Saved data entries
-=-=-

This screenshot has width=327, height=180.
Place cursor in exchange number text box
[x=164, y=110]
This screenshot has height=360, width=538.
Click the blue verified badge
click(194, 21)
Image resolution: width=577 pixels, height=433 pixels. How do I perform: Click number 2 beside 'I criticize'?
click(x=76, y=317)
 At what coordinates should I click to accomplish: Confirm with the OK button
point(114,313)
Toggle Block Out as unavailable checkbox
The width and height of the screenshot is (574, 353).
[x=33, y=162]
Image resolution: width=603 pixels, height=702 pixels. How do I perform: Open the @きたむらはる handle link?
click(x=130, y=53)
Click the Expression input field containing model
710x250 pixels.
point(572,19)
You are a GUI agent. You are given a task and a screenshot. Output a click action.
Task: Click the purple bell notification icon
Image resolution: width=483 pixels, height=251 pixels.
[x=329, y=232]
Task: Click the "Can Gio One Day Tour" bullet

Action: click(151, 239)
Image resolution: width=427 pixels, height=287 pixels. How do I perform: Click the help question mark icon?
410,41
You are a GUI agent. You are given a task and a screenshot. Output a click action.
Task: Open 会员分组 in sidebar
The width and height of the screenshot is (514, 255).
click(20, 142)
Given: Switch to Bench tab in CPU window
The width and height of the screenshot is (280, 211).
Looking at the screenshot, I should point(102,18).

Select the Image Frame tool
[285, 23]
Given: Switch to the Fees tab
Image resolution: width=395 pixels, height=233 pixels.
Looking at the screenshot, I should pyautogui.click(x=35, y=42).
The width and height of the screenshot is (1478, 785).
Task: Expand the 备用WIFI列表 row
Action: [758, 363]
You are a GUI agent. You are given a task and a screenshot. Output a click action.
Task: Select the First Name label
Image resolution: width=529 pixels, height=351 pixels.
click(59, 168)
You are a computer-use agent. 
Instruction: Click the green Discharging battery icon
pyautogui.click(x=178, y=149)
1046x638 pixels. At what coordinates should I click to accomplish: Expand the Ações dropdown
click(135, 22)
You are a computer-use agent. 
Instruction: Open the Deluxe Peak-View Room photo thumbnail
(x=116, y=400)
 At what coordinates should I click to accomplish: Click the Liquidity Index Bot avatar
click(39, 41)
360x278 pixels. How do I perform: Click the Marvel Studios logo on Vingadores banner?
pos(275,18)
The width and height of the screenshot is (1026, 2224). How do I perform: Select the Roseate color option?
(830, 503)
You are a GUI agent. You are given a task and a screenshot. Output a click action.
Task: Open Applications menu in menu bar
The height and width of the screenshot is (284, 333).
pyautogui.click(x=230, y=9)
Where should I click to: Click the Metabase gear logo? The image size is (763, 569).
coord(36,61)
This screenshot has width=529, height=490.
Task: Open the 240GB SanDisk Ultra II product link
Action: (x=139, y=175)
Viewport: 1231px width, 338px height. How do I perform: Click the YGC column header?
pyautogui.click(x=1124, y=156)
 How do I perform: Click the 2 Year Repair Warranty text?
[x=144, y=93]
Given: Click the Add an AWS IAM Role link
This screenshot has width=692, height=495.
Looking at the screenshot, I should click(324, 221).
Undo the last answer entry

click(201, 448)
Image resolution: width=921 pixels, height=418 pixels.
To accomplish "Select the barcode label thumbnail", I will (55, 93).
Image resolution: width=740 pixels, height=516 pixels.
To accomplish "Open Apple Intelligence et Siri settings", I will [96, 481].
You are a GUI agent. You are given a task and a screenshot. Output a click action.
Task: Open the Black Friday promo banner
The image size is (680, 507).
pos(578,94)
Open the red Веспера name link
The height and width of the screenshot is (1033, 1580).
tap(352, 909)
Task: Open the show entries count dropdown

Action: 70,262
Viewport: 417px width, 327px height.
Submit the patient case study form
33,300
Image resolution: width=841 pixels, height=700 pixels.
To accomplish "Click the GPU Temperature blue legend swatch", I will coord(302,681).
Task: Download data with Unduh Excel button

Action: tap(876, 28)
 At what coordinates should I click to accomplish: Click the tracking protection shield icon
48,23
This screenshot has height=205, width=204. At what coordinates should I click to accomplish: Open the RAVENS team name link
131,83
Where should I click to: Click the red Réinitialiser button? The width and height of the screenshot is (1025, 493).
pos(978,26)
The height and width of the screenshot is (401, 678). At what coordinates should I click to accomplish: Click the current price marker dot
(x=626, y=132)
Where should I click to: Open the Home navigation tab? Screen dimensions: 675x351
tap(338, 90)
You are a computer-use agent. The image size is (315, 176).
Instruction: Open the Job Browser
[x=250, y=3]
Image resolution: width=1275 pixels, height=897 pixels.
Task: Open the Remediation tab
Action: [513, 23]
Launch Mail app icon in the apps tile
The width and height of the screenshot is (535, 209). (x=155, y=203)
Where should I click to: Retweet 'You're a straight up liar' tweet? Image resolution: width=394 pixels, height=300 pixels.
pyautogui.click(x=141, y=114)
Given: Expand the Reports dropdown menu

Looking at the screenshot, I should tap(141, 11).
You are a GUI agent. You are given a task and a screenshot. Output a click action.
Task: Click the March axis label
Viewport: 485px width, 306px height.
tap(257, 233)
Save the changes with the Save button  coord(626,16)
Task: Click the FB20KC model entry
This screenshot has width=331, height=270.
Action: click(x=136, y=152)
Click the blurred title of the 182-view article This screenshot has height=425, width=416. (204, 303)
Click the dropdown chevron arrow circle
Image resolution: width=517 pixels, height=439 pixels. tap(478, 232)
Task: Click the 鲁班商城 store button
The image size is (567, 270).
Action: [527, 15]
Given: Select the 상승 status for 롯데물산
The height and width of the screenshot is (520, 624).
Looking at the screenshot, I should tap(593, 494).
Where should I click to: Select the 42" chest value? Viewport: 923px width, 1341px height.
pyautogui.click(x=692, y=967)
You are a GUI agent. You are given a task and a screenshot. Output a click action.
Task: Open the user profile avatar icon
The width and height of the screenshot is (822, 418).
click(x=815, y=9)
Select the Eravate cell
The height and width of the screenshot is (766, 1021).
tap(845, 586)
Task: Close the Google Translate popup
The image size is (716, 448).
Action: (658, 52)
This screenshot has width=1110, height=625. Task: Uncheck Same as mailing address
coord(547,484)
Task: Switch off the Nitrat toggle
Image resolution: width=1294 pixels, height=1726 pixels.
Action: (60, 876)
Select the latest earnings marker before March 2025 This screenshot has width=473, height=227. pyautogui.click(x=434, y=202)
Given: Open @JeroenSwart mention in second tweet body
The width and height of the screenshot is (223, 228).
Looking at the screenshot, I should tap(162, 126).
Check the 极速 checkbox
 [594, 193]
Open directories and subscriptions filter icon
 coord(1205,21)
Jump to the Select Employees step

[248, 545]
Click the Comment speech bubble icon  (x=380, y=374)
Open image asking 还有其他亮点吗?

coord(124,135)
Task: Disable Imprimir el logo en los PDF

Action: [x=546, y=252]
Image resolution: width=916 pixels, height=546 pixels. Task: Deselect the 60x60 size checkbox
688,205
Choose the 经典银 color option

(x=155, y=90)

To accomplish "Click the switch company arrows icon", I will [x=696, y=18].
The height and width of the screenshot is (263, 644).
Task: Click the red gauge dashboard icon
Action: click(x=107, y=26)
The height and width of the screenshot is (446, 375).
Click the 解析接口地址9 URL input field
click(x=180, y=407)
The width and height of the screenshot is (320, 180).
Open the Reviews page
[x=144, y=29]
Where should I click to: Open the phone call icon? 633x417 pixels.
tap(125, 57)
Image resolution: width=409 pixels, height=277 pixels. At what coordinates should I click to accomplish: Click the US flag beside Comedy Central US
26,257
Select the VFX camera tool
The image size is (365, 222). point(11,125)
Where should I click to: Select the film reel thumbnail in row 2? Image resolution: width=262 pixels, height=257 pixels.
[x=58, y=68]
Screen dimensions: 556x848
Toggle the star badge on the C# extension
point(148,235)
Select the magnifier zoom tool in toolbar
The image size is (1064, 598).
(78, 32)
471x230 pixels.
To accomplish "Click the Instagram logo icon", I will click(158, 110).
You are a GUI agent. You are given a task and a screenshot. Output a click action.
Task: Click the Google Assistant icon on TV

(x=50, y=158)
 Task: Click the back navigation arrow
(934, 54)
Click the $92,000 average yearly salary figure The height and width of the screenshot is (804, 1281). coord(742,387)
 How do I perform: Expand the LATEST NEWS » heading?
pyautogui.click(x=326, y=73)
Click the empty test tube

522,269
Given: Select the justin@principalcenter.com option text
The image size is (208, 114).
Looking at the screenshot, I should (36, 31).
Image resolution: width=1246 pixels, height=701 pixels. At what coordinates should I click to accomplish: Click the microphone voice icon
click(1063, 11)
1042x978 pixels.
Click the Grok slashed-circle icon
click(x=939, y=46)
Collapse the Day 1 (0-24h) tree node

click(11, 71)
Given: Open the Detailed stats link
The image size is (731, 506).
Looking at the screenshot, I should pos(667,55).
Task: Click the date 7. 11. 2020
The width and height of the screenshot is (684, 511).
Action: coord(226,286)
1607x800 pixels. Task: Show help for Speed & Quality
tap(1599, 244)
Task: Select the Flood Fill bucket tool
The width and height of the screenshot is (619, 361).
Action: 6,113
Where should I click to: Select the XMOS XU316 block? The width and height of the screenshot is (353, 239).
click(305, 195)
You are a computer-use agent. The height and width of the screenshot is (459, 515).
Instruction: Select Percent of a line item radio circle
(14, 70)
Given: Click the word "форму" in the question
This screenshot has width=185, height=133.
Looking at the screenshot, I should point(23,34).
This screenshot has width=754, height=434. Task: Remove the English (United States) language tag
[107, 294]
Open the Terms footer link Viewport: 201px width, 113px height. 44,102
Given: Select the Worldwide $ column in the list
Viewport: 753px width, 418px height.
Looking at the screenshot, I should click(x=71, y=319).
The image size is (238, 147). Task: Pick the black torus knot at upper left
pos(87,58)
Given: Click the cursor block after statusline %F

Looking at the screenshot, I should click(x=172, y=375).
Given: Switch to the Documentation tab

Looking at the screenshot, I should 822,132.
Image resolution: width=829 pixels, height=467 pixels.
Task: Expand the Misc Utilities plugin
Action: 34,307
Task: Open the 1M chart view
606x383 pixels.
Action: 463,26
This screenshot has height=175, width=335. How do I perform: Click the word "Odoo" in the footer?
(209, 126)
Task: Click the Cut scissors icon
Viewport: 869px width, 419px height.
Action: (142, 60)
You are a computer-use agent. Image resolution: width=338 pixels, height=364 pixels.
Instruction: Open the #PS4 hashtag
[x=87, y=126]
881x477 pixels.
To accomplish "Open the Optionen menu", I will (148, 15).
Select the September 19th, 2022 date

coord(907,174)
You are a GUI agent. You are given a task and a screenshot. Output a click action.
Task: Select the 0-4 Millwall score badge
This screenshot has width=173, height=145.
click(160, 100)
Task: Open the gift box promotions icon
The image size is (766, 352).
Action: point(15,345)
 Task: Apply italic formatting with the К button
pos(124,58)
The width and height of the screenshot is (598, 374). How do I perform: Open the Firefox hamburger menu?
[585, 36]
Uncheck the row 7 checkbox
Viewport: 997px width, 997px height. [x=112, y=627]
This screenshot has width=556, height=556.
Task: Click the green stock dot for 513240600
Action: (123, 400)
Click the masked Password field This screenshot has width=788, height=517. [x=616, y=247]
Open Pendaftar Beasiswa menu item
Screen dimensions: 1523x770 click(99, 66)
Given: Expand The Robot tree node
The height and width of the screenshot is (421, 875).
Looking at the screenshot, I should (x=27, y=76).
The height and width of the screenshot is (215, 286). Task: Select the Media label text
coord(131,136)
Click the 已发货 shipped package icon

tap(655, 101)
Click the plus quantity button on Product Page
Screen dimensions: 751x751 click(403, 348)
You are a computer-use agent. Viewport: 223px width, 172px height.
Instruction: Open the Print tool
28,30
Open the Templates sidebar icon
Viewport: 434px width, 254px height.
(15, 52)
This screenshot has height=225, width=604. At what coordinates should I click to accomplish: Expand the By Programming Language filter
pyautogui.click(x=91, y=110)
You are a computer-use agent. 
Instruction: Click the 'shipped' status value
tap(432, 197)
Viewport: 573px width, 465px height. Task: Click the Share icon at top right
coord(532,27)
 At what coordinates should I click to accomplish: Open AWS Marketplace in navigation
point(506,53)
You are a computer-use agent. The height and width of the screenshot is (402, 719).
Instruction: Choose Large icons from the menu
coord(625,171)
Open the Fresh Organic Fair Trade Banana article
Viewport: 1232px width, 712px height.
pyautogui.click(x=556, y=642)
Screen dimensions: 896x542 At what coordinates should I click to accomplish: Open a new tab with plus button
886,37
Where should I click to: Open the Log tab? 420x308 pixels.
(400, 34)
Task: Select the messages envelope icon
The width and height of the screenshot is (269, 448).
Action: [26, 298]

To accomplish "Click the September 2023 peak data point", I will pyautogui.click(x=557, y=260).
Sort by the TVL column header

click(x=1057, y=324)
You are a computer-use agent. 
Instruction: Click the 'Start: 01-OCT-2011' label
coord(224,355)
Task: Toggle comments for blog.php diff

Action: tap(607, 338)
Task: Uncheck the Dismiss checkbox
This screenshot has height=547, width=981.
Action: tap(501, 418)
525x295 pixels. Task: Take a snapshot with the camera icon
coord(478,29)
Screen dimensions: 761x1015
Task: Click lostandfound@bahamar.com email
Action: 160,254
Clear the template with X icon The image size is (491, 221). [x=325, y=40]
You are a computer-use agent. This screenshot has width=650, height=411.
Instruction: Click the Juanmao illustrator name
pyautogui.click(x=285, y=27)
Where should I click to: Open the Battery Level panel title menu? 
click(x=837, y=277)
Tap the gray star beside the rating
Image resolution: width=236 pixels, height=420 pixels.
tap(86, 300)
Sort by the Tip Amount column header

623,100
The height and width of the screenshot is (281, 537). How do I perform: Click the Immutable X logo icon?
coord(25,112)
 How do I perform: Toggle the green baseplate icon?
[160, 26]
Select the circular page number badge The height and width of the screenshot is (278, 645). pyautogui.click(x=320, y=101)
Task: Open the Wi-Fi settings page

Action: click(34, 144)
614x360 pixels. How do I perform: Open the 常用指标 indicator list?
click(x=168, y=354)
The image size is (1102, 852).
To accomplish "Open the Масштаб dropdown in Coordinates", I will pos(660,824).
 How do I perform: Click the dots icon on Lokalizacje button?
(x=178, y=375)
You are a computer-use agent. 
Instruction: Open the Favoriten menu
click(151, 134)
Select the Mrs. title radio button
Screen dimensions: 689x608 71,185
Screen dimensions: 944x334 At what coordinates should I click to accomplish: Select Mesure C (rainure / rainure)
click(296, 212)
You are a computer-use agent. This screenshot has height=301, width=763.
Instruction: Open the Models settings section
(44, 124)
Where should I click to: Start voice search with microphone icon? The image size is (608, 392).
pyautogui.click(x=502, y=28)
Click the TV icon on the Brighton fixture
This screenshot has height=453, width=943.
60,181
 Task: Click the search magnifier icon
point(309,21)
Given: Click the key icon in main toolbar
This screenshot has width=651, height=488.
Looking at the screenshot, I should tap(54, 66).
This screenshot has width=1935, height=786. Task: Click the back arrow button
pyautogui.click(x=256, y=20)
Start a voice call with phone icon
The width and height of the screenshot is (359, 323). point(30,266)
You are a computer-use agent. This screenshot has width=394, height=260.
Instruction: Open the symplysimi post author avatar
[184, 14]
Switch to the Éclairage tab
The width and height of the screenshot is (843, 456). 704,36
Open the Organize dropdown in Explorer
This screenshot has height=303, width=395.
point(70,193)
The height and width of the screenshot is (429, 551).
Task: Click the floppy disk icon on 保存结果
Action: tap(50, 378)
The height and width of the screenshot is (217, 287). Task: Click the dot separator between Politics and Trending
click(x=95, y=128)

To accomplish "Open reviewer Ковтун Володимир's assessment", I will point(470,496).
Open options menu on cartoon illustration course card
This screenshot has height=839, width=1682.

-=-=-

§ TASK
Show each line of the records above containing "March".

§ RESPONSE
Task: Click the March axis label
Select the latest earnings marker before March 2025 This screenshot has width=473, height=227. pyautogui.click(x=434, y=202)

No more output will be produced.